Tier 2 includes special provision for ministers of religion, which includes in this context members of religious orders. The rules assume that any minister coming to the UK is employed by their church, mosque, gurdwara or temple, but this creates a problem for Theravada Buddhist monks—perhaps this applies also to monks of other faiths—who are not employees and do not touch money. The rules also require that the post to be filled should be advertised to demonstrate that there is no suitably qualified candidate available on the UK labour market. It is manifestly absurd that temples should be required to advertise in the UK for a monk who is unpaid, has to speak Thai, Sinhala, Vietnamese or Burmese, as the case may be, is required to eat only one meal a day, remain celibate, abstain from alcohol and other mind-altering substances and be able to teach the dhamma. For some monks here it is not necessary to be proficient in English because their duties will be almost entirely with the diaspora from the particular country where they were ordained. There are monks of British origin here but they do not move from one monastery to another as a result of competitive forces because the vinaya or discipline is the same in all Buddhist monasteries.

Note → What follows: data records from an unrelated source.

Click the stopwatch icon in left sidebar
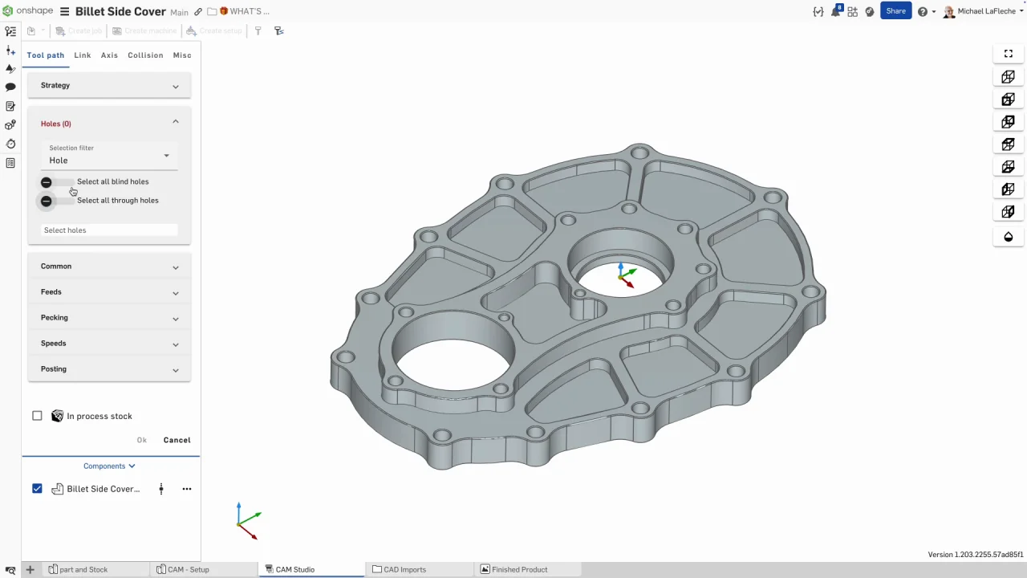The height and width of the screenshot is (578, 1027). point(10,144)
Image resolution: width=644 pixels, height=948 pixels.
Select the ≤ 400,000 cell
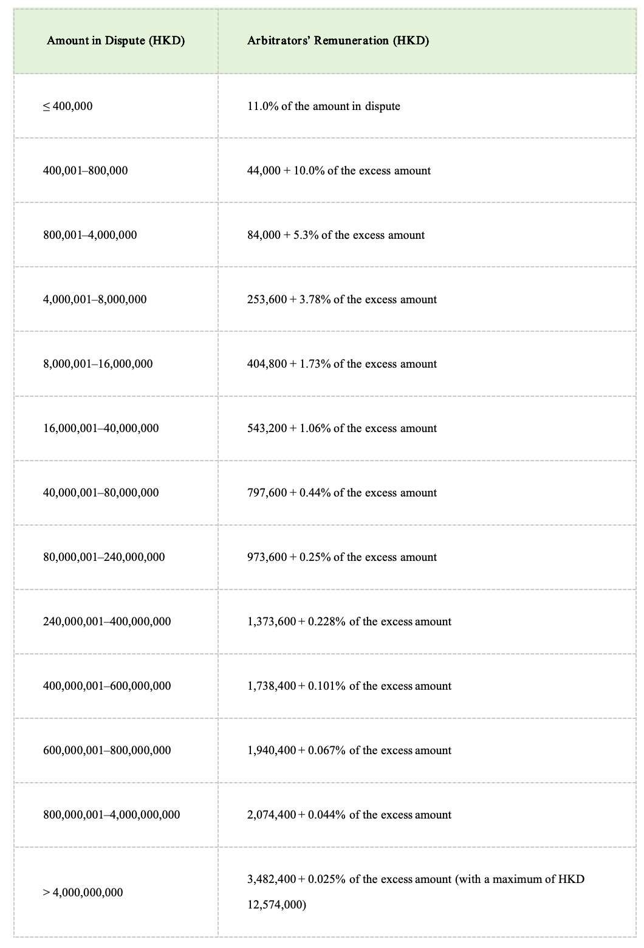[x=68, y=106]
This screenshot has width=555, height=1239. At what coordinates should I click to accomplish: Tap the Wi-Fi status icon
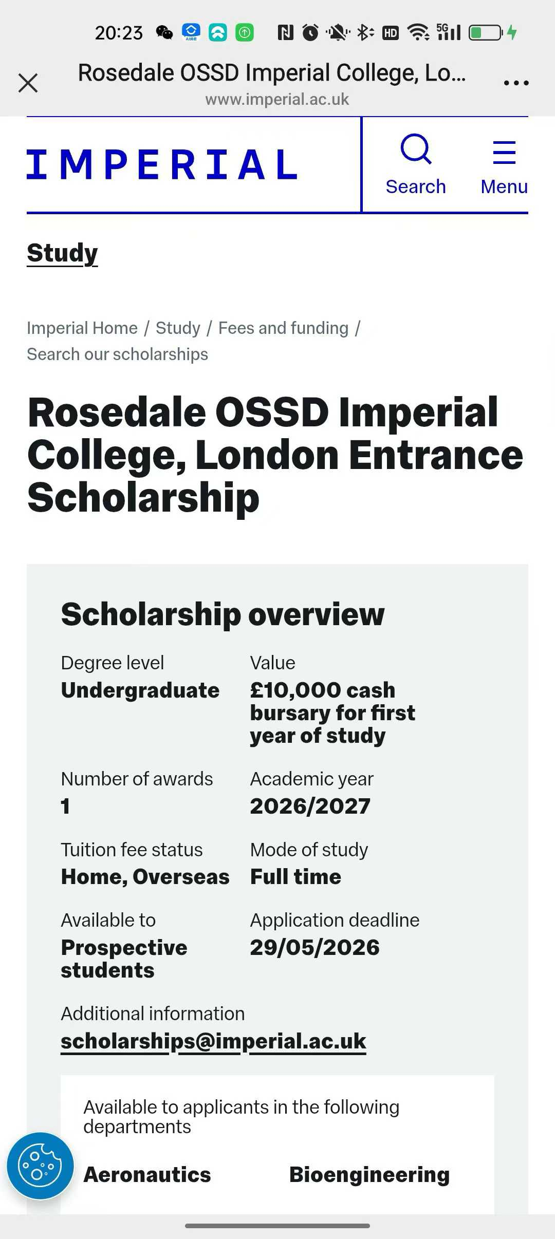click(x=418, y=33)
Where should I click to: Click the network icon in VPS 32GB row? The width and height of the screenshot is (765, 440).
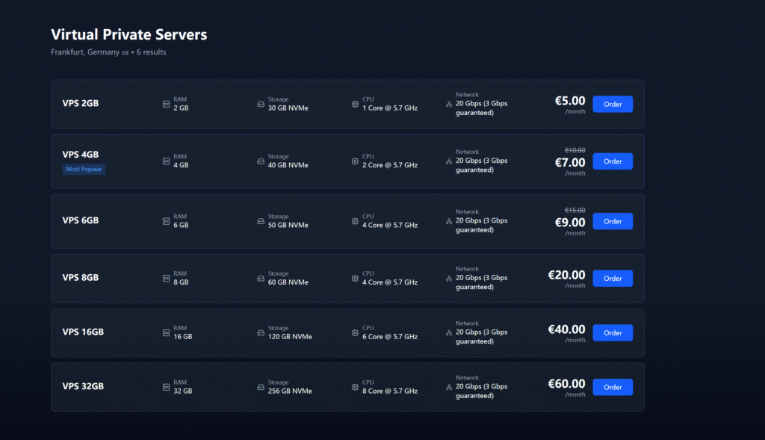pyautogui.click(x=448, y=387)
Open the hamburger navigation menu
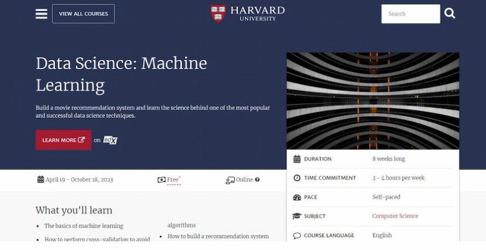The height and width of the screenshot is (250, 486). tap(41, 13)
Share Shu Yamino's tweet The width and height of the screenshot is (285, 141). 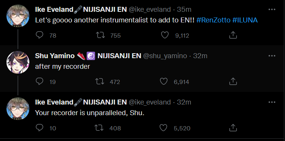233,81
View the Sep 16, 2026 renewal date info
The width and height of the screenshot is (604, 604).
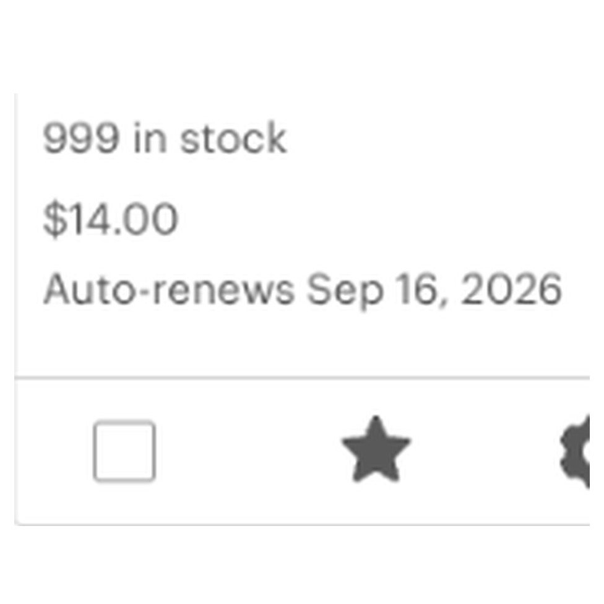303,290
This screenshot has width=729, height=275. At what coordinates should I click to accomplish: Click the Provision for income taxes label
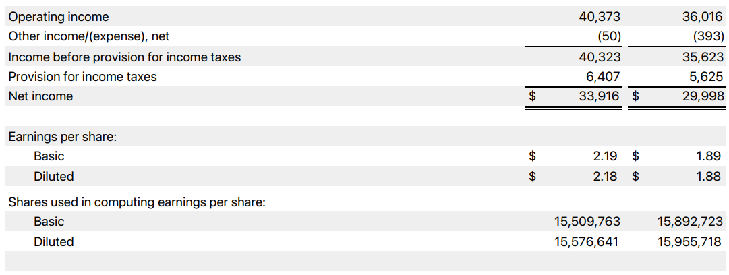[x=82, y=77]
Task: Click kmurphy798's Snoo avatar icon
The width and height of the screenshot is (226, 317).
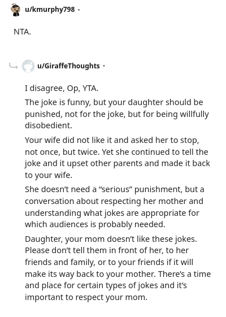Action: pos(16,10)
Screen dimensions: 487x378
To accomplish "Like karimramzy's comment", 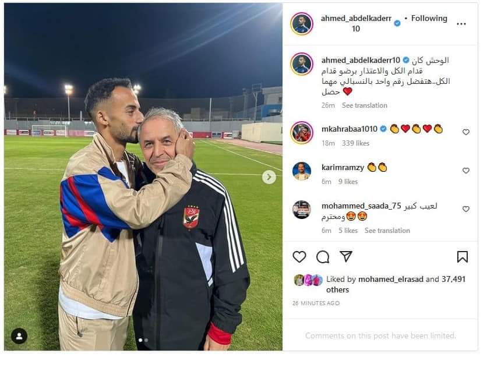I will point(465,171).
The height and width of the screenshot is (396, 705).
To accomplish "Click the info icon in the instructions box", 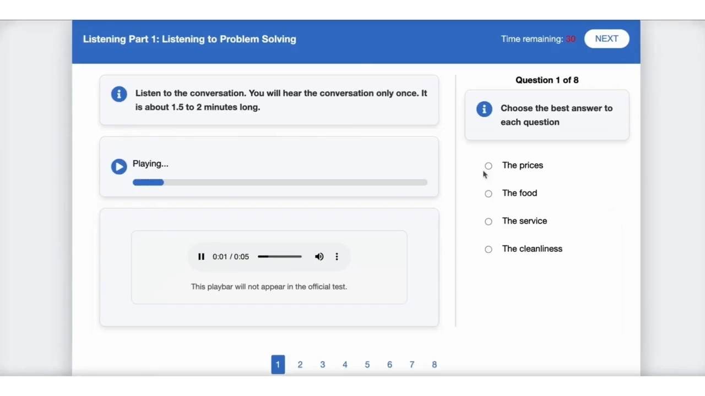I will click(118, 94).
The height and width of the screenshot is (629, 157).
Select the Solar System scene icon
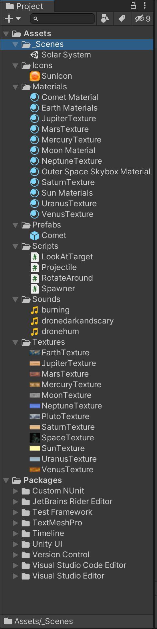pos(35,55)
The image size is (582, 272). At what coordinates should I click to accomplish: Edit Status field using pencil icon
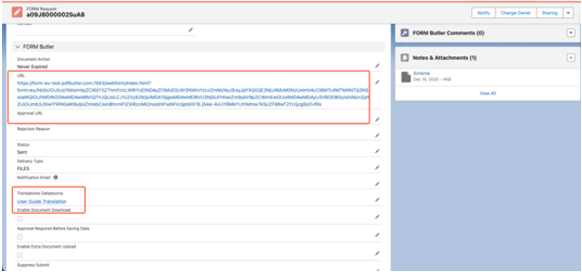[x=377, y=152]
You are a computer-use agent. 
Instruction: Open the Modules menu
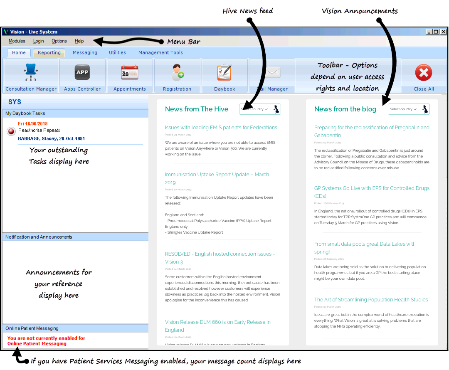[x=17, y=41]
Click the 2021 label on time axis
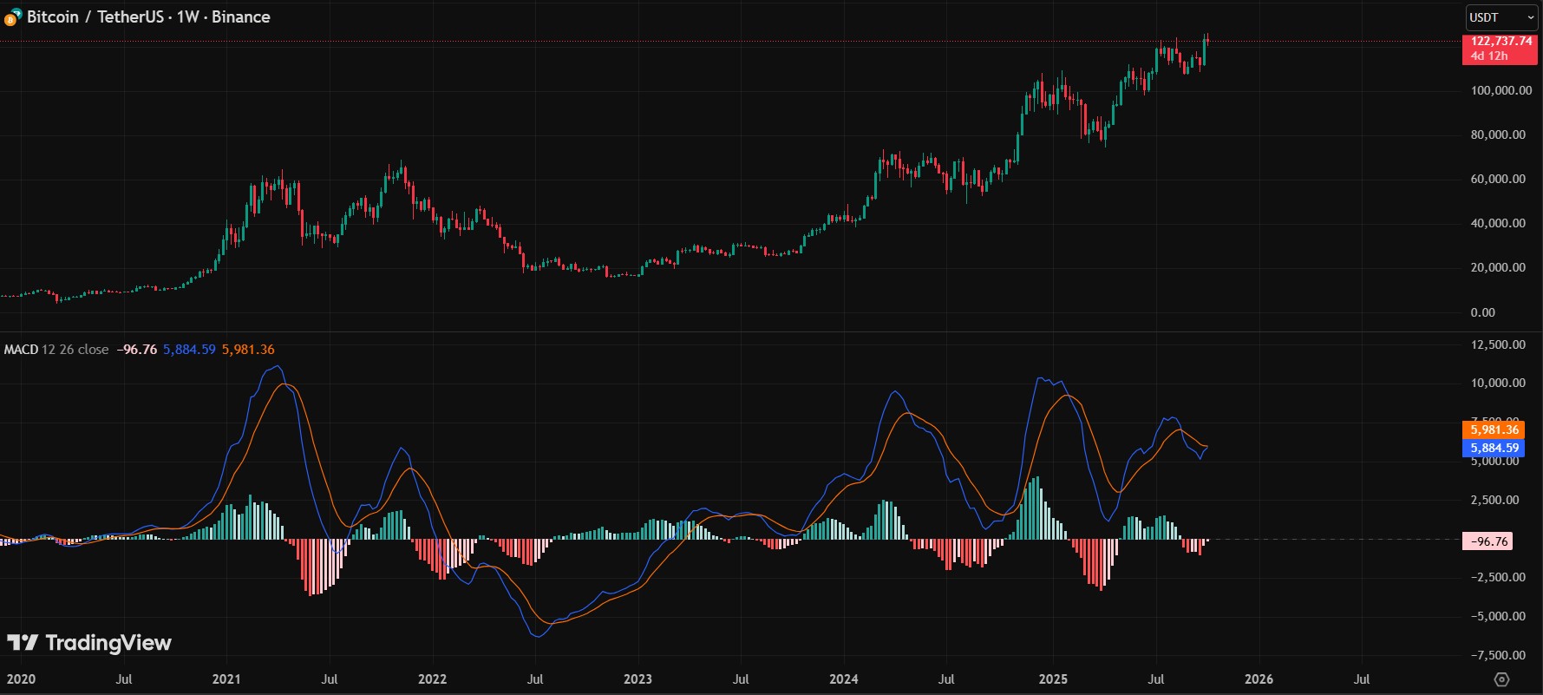 tap(226, 679)
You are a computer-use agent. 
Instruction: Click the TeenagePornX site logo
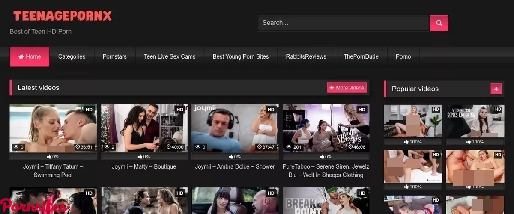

I should perhaps declare an interest as patron of the Buddhist Prison Chaplaincy Organisation, which has a close association with a Buddhist monastery where these difficulties have arisen. The ultimate authority on these matters is the Buddhist Sangha UK, which was established in 2006 to speak for the body of Theravada monks, but was not consulted when the details of tier 2 were formulated. Clearly, the needs of Buddhist monasteries and the Immigration Rules for ministers of religion are mutually incompatible, and this needs to be discussed with the Sangha.